Aim of the exercise: Faithfully repeat each entry below, minus the pictures.

──────── Extracted records ────────

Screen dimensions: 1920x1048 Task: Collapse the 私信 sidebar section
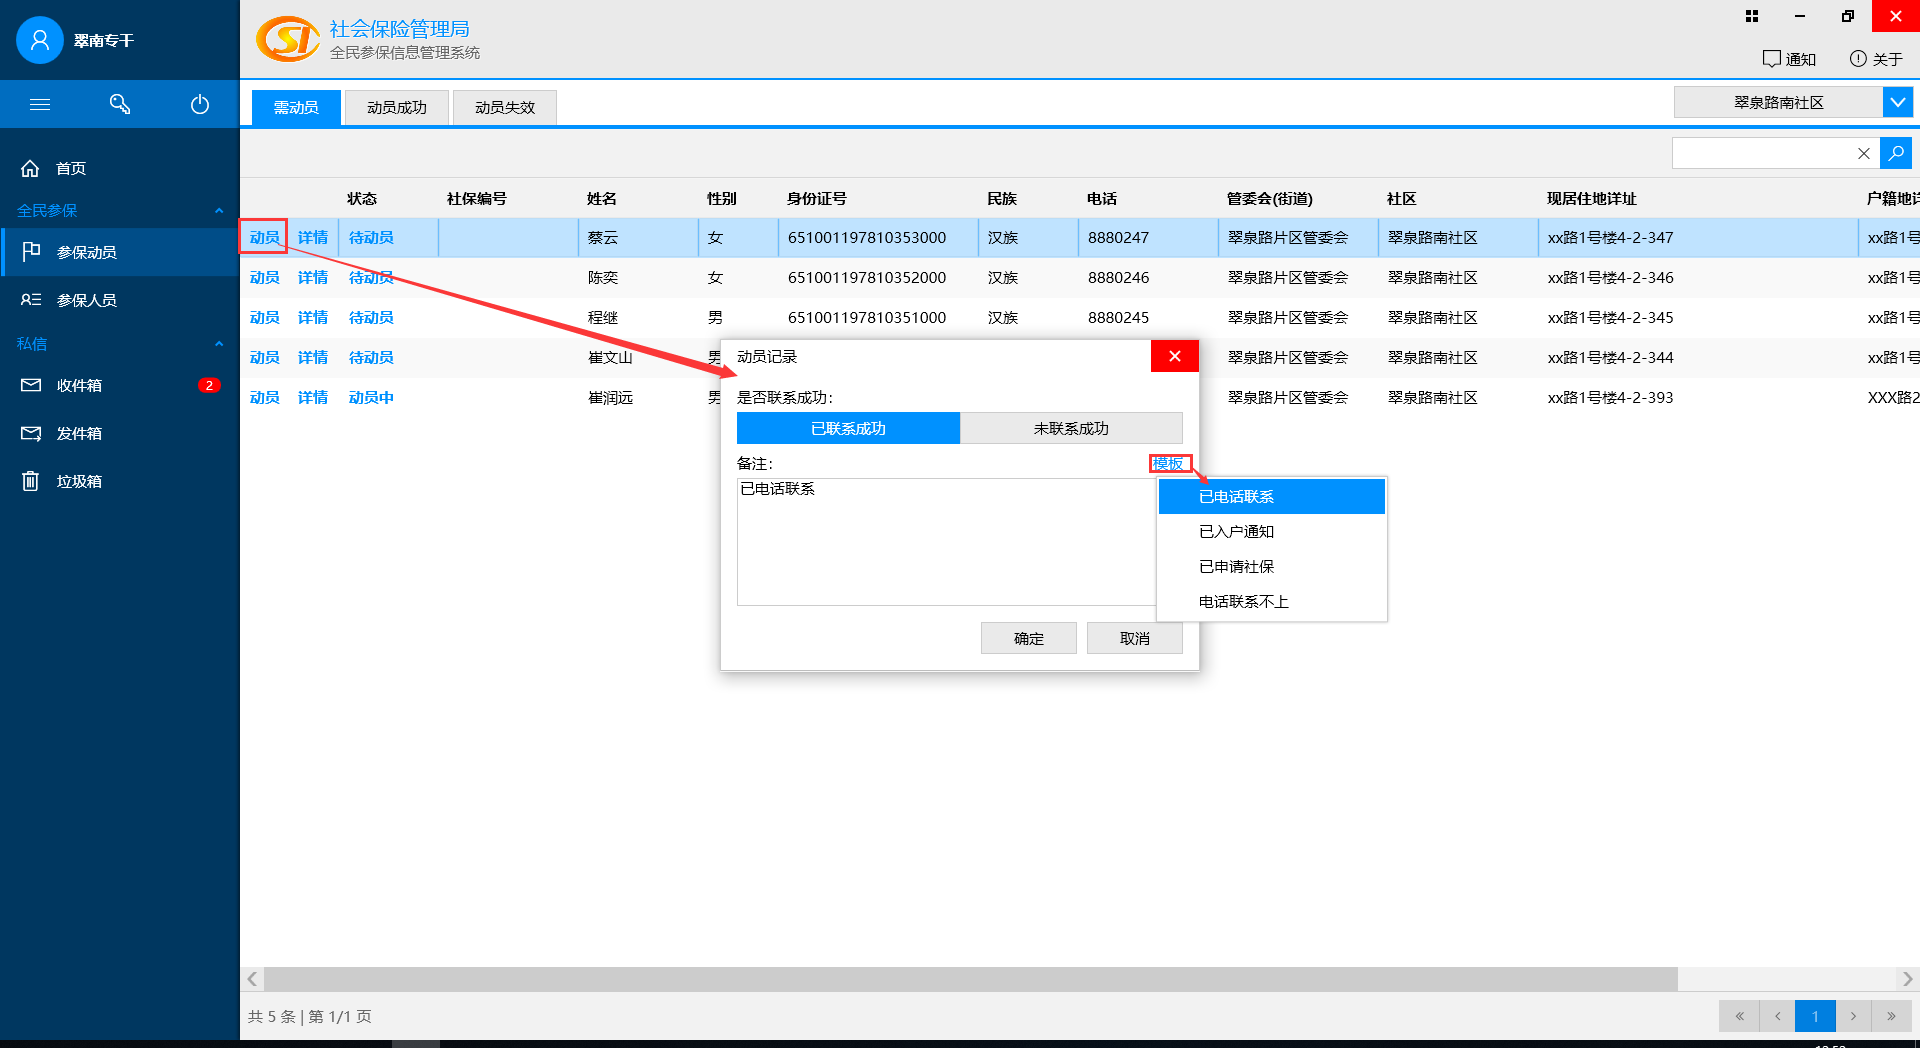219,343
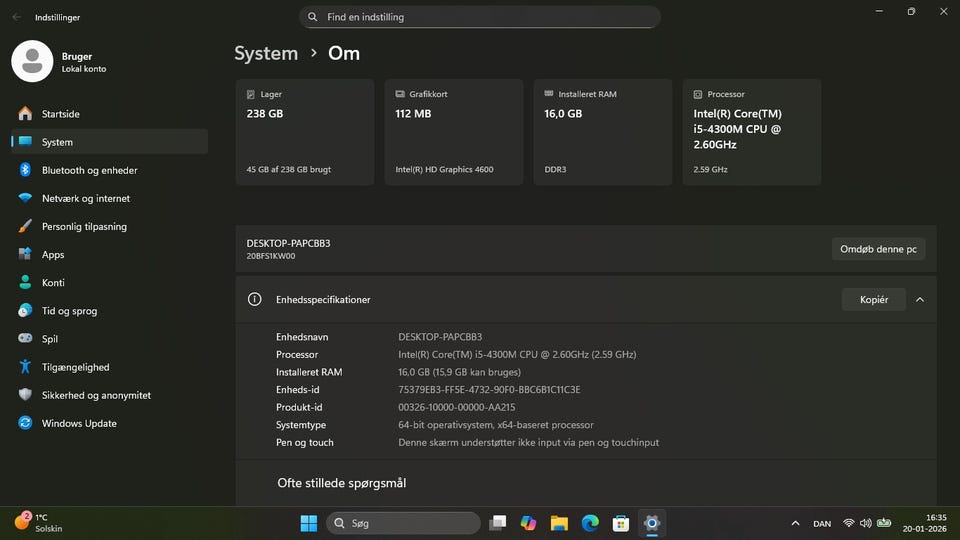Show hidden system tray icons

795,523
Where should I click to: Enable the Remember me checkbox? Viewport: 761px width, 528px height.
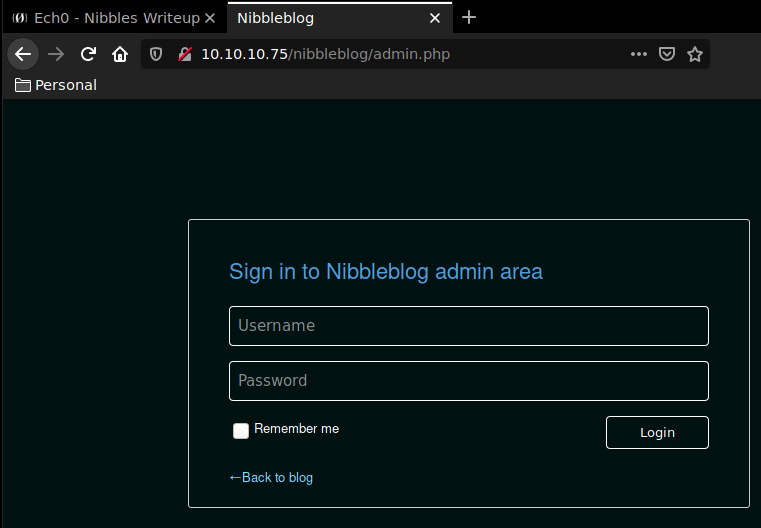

────────

Solved problem:
Screen dimensions: 1920x1048 Task: Collapse the 私信 sidebar section
219,343
Show hidden system tray icons

795,523
Where should I click to: Enable the Remember me checkbox? Viewport: 761px width, 528px height.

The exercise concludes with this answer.